═══ The records ═══

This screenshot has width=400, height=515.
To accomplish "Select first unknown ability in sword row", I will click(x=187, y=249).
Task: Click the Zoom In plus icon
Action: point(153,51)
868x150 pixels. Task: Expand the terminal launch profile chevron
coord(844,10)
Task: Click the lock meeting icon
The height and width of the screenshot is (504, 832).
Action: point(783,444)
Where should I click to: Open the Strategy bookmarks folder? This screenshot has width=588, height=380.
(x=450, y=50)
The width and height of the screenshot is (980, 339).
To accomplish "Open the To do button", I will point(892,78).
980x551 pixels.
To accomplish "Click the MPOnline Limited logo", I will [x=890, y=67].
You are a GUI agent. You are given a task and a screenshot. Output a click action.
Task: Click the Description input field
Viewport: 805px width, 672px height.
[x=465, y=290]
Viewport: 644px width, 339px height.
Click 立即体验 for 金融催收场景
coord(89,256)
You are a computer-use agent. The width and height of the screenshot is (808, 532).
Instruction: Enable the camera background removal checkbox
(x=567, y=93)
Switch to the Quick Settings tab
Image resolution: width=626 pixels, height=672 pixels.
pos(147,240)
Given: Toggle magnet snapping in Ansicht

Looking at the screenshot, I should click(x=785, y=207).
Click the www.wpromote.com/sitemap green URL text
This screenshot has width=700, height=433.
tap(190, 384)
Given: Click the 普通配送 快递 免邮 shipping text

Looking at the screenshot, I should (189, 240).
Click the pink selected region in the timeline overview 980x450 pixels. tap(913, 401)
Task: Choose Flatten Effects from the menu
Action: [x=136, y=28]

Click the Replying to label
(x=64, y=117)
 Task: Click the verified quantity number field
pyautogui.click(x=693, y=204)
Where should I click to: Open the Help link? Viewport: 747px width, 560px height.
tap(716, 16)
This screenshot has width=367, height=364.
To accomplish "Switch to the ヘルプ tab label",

═══

* _What you need to do_
Would you give the data above again, exactly as written?

* _Answer space_
This screenshot has width=400, height=515.
To accomplish "Select first unknown ability in sword row", I will click(x=187, y=249).
Task: Click the Zoom In plus icon
Action: point(153,51)
868x150 pixels. Task: Expand the terminal launch profile chevron
coord(844,10)
Task: Click the lock meeting icon
The height and width of the screenshot is (504, 832).
Action: point(783,444)
Where should I click to: Open the Strategy bookmarks folder? This screenshot has width=588, height=380.
(x=450, y=50)
The width and height of the screenshot is (980, 339).
To accomplish "Open the To do button", I will point(892,78).
980x551 pixels.
To accomplish "Click the MPOnline Limited logo", I will [x=890, y=67].
You are a GUI agent. You are given a task and a screenshot. Output a click action.
Task: Click the Description input field
Viewport: 805px width, 672px height.
[x=465, y=290]
Viewport: 644px width, 339px height.
Click 立即体验 for 金融催收场景
coord(89,256)
You are a computer-use agent. The width and height of the screenshot is (808, 532).
Instruction: Enable the camera background removal checkbox
(x=567, y=93)
Switch to the Quick Settings tab
Image resolution: width=626 pixels, height=672 pixels.
pos(147,240)
Given: Toggle magnet snapping in Ansicht

Looking at the screenshot, I should click(x=785, y=207).
Click the www.wpromote.com/sitemap green URL text
This screenshot has width=700, height=433.
tap(190, 384)
Given: Click the 普通配送 快递 免邮 shipping text

Looking at the screenshot, I should (189, 240).
Click the pink selected region in the timeline overview 980x450 pixels. tap(913, 401)
Task: Choose Flatten Effects from the menu
Action: [x=136, y=28]

Click the Replying to label
(x=64, y=117)
 Task: Click the verified quantity number field
pyautogui.click(x=693, y=204)
Where should I click to: Open the Help link? Viewport: 747px width, 560px height.
tap(716, 16)
This screenshot has width=367, height=364.
To accomplish "Switch to the ヘルプ tab label",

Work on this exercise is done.